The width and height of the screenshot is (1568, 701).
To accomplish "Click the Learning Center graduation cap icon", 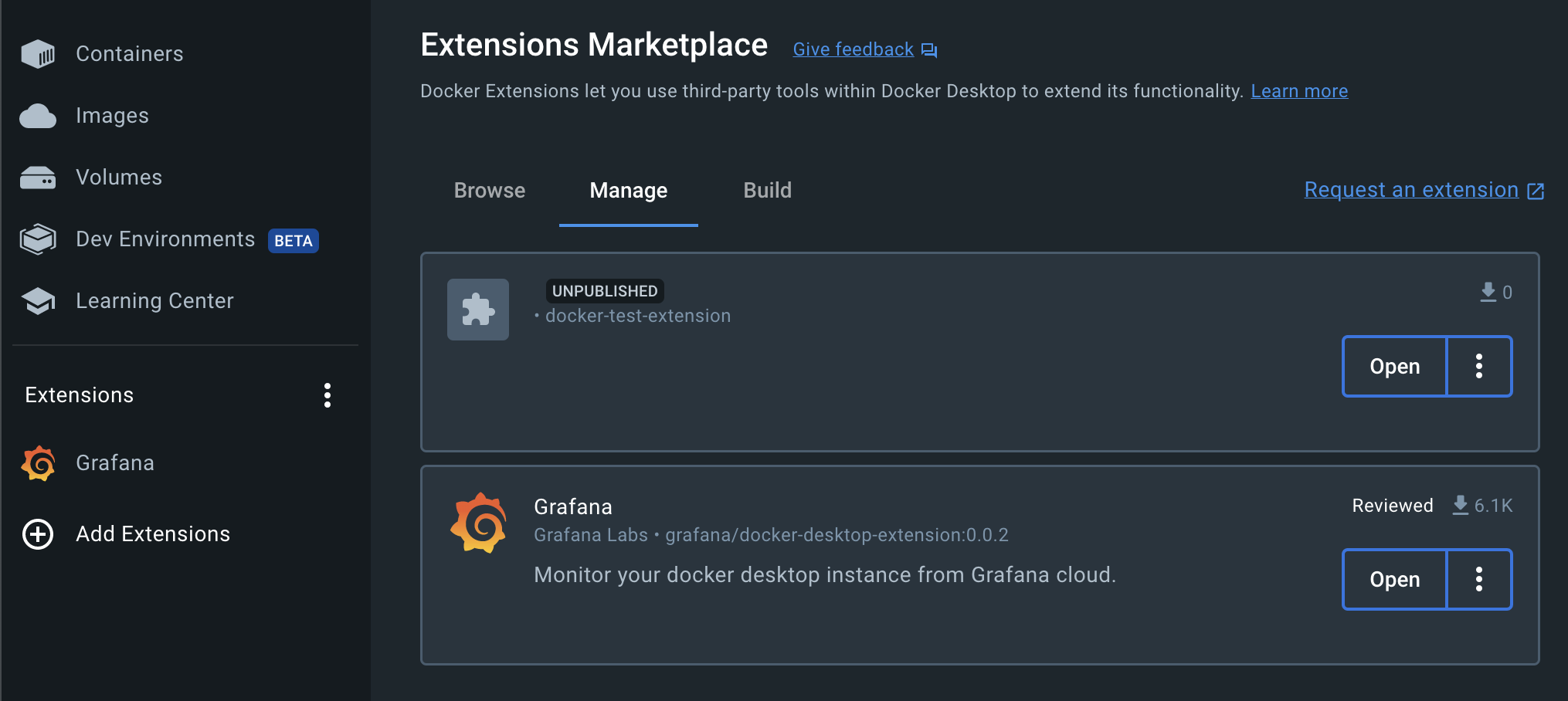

----

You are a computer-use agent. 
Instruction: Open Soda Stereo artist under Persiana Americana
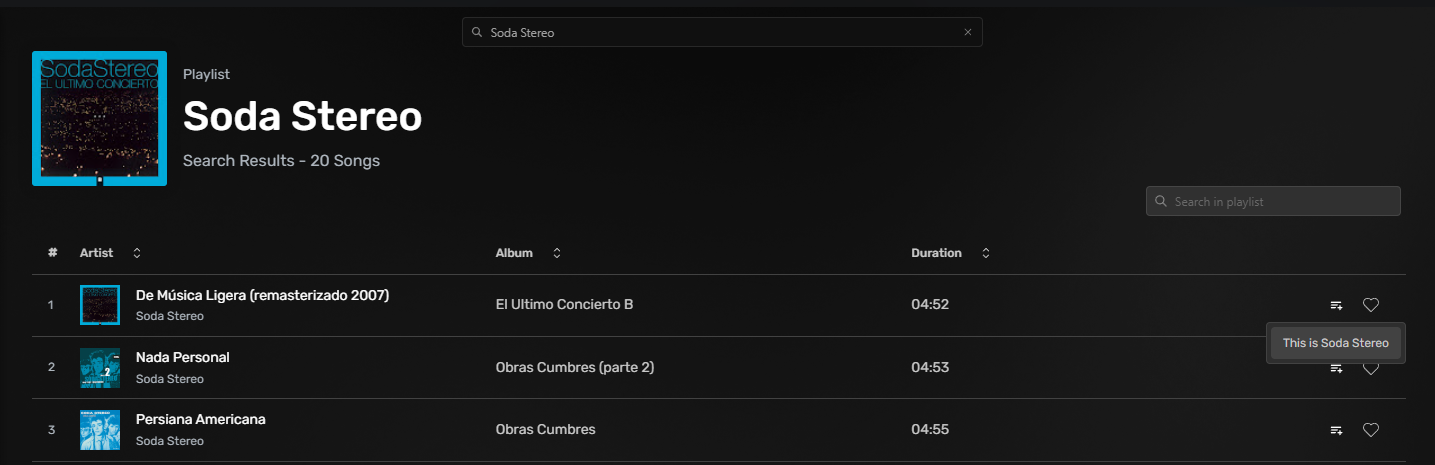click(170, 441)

----

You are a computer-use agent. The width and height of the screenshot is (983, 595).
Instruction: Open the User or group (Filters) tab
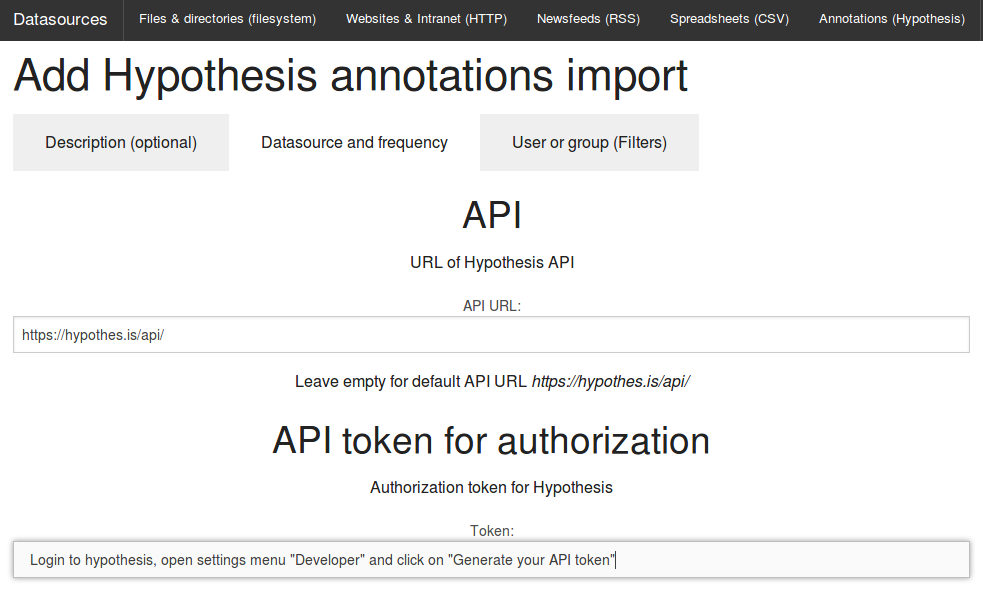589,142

----

#### [Instructions for the task]
Starting at the line above with "The width and height of the screenshot is (1568, 701).", output every line exactly up to and including the line with "the Learning Center", but none of the pictures.

#### [Result below]
The width and height of the screenshot is (1568, 701).
To accomplish "Click the Learning Center graduation cap icon", 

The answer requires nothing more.